Et ce n’est pas la chanson de supporters de foot (américain) qui frôle l’idiotie, Your Team Is Looking Good, qui va attiser beaucoup notre sympathie : « Your team is lookin’ good, but not as good as ours / Ashes to ashes, dust to dust / You beat everybody, but you won’t beat us » (Votre équipe a l’air bien, mais pas aussi bien que la nôtre / Les cendres retournent aux cendres, la poussière à la poussière / Vous battez tout le monde, mais vous ne nous battrez pas) : c’est à peu près à ce moment-là qu’on décide d’oublier qu’on comprend l’anglais et de se concentrer sur les riffs de guitare !
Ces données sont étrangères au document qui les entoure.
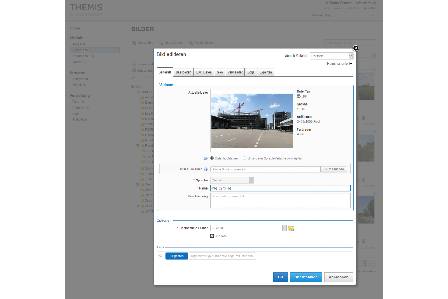
Task: Click the help icon beside Datei hochladen
Action: click(x=205, y=158)
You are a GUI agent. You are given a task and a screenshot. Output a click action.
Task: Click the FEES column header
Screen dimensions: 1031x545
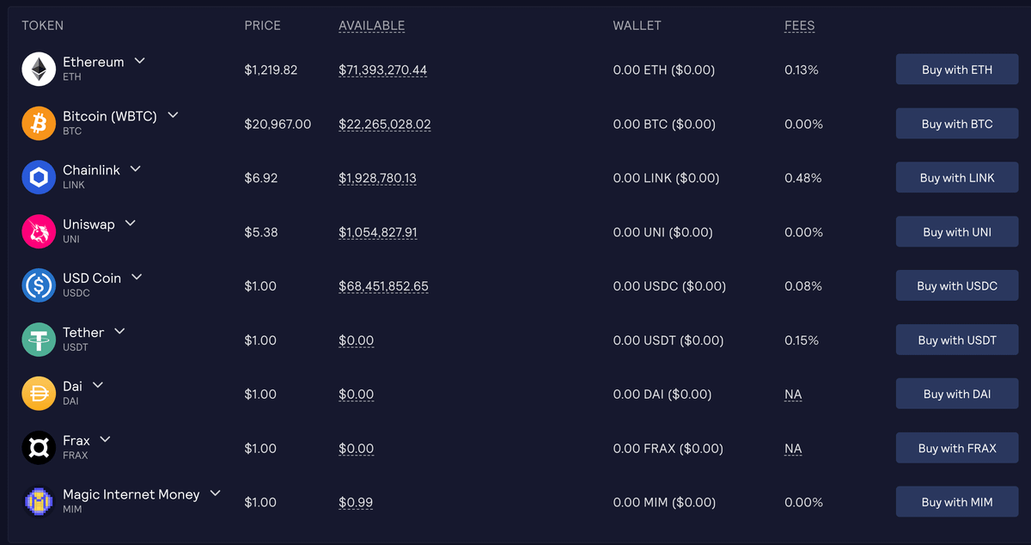tap(799, 26)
Cette chronique peut sembler pleine de méchanceté vis-à-vis d’un duo que de toute manière les critiques n’atteignent plus depuis longtemps, mais elle traduit une déception : il y a 20 ans, quand leur premier album est sorti, Auerbach et Carney paraissaient des puristes incorruptibles et j’menfoutistes : en 2022, ils en sont réduits à surjouer sur leur pochette bien léchée l’Amérique prolétaire que leur musique prétend représenter. Ils nous montrent que le modèle « stonien » des stars dont le talent a été épuisé par le succès et la facilité reste toujours pertinent.
Alors disons que ce sera le dernier album des Black Keys que nous écouterons et n’en parlons plus.